Hey all,
My camera operates in the Position,View,Up Vector manner; has a vector for position, a vector that it's looking at, and an up vector perpendicular to both vectors. To calculate the up vector, I use the cross product. I wrote my own Vector class today to help cement my understanding of vectors, and thought everything worked fine, until I tried to navigate in 3D with my camera implementation, which is limited to the x/z plane. The cross product as I initially wrote it gave an up vector that was perpendicular to the y and z planes, resulting in the world looking like it was turned on its side.
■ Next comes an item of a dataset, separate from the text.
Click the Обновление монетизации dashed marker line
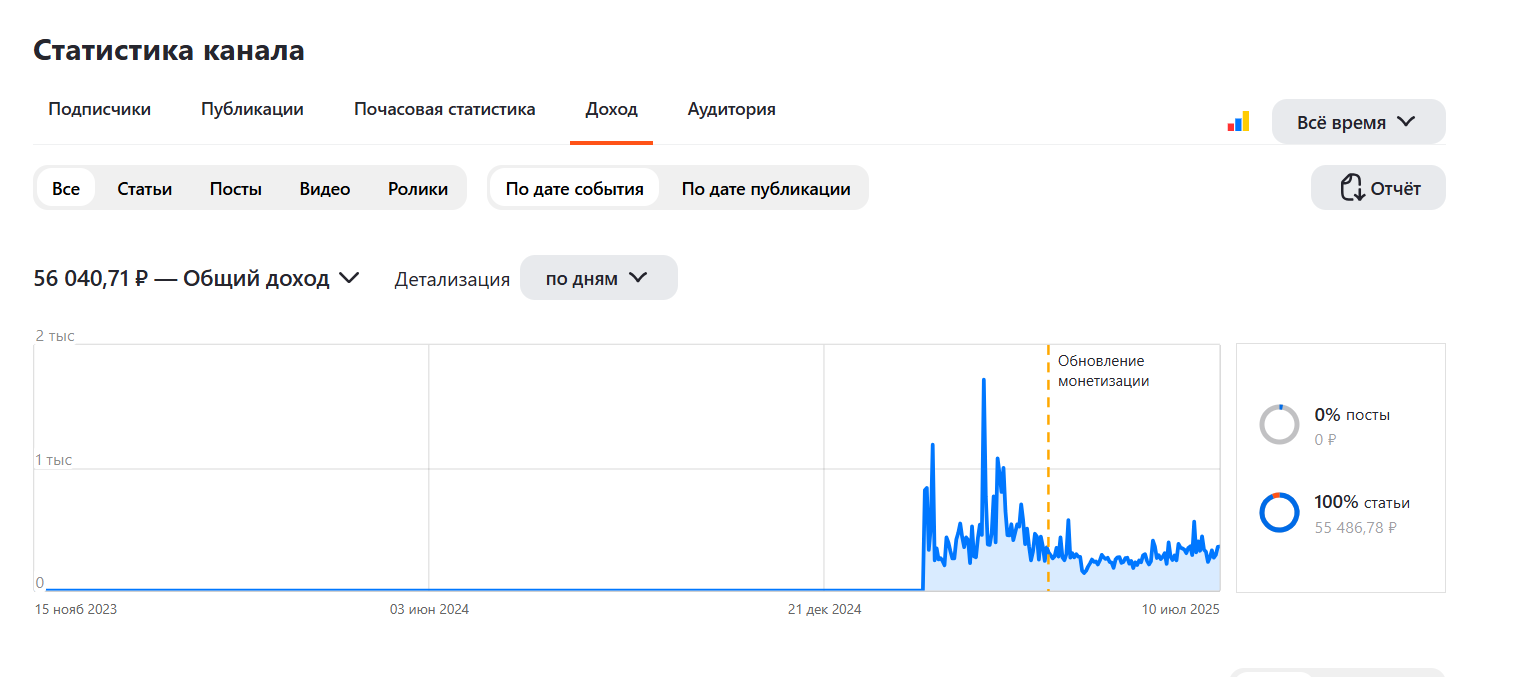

Here's my original cross-product code (where vectors have an x, y, and z float, and calcMagnitude() merely uses pythagorean methods and stores the mag in a global variable):
void Vector::crossProduct(Vector v1, Vector v2)
{
x = (v1.y*v2.z + v2.y*v1.z)*1.0f-(v1.x*v2.z + v2.x*v1.z)*0.0f+(v1.x*v2.y + v2.x*v1.y)*0.0f;
y = (v1.y*v2.z + v2.y*v1.z)*0.0f-(v1.x*v2.z + v2.x*v1.z)*1.0f+(v1.x*v2.y + v2.x*v1.y)*0.0f;
z = (v1.y*v2.z + v2.y*v1.z)*0.0f-(v1.x*v2.z + v2.x*v1.z)*0.0f+(v1.x*v2.y + v2.x*v1.y)*1.0f;
calcMagnitude();
}
However, I've discovered through tinkering around that reversing the x and z assignments results in what appears to be a normal camera view, like so:
void Vector::crossProduct(Vector v1, Vector v2)
{
z = (v1.y*v2.z + v2.y*v1.z)*1.0f-(v1.x*v2.z + v2.x*v1.z)*0.0f+(v1.x*v2.y + v2.x*v1.y)*0.0f;
y = (v1.y*v2.z + v2.y*v1.z)*0.0f-(v1.x*v2.z + v2.x*v1.z)*1.0f+(v1.x*v2.y + v2.x*v1.y)*0.0f;
x = (v1.y*v2.z + v2.y*v1.z)*0.0f-(v1.x*v2.z + v2.x*v1.z)*0.0f+(v1.x*v2.y + v2.x*v1.y)*1.0f;
calcMagnitude();
}
Does anybody have any idea why this might be happening? Really sorry if it's something obvious, I've been at this for about 12 hours straight so far and am not thinking as clearly as I should be.